One practical challenge with transitional vertebrae is that they can confuse vertebral counting. If a radiologist doesn’t recognize the transitional anatomy, they might mislabel which disc or nerve root is affected, potentially leading to treatment at the wrong spinal level. This is why whole-spine imaging or careful counting from the top of the spine down is sometimes used to confirm the exact anatomy before any procedure.

CT scans and MRI provide more detail when needed. MRI is particularly useful for evaluating disc health at L4-L5 and checking for nerve compression, while CT better shows the bony anatomy of the pseudo-joint itself.

Treatment When Symptoms Develop

For people whose partial sacralization is an incidental finding with no symptoms, no treatment is needed. It’s simply a variant of normal anatomy.

When Bertolotti syndrome is suspected, treatment starts conservatively. Physical therapy focuses on improving core stability, restoring range of motion, and reducing pain through targeted exercises and manual therapy. Motor control training helps retrain how the muscles around the lower spine coordinate movement, which can reduce stress on the compensating segments. A structured home exercise program is a central part of long-term management.

If physical therapy doesn’t provide enough relief, guided injections can serve a dual purpose. A steroid injection directly into the pseudo-joint can both confirm the diagnosis (if pain improves, the joint is likely the source) and provide therapeutic relief lasting weeks to months. For pain originating from the nerve roots or the level above, epidural steroid injections can be delivered near the affected nerve. The anatomy of a transitional vertebra can make these injections technically challenging, sometimes requiring the needle to be placed from the opposite side or through alternative approaches to navigate around the fused bone.

Surgical Options

Surgery is reserved for patients who have failed conservative treatment and whose pain has been clearly traced to the transitional anatomy, typically confirmed by a positive response to a diagnostic injection. Two main approaches exist. Resection involves surgically removing the enlarged transverse process to eliminate the pseudo-joint. This works best when the pseudo-joint itself is the pain source and the nearby discs are healthy. In one series of surgically treated patients, 10 out of 16 had improved low back pain after surgery, with 7 of those becoming completely pain-free. However, about 3 out of 8 resection patients in that group needed additional operations later, sometimes for disc problems that developed at the level above.

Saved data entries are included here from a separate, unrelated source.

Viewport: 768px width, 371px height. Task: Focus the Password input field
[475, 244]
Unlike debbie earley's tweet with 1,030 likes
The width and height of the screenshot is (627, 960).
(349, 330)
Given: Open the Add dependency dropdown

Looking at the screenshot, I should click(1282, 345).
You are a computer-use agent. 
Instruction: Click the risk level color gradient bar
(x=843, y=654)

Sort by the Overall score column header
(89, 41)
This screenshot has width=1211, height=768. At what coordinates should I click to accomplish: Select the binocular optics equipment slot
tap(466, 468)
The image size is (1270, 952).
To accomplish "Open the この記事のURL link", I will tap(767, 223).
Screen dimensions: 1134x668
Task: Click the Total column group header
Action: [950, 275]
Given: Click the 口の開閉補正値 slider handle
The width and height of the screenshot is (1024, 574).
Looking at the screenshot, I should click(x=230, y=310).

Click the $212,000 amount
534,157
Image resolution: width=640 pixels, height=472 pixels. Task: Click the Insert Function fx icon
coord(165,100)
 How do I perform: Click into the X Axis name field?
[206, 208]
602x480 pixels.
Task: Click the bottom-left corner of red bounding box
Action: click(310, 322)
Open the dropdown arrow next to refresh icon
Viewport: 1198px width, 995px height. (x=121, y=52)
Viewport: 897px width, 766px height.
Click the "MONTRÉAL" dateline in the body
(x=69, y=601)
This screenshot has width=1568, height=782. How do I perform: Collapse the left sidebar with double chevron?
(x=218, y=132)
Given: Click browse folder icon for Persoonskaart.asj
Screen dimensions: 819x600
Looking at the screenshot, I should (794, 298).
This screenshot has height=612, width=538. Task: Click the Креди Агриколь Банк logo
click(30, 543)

The second option is spinal fusion at the transitional level, which is more appropriate when disc degeneration is present below the transitional vertebra. The choice between resection and fusion depends on exactly where the pain originates and how much wear has already accumulated in the surrounding structures.

The L4-L5 Connection

One of the most clinically important things about partial sacralization is its effect on L4-L5. When L5 is tethered to the sacrum, the L4-L5 disc and facet joints experience forces similar to what happens at the level just above a surgical spinal fusion. This has led to a longstanding theory that sacralization accelerates degenerative spondylolisthesis (forward slipping of L4 on L5) and disc breakdown at that level. While some research supports this connection, at least one study found the influence of sacralization on L4-L5 degeneration may be less dramatic than previously assumed. Still, if you have partial sacralization and develop back or leg symptoms, your doctor will likely pay close attention to L4-L5 as a potential source.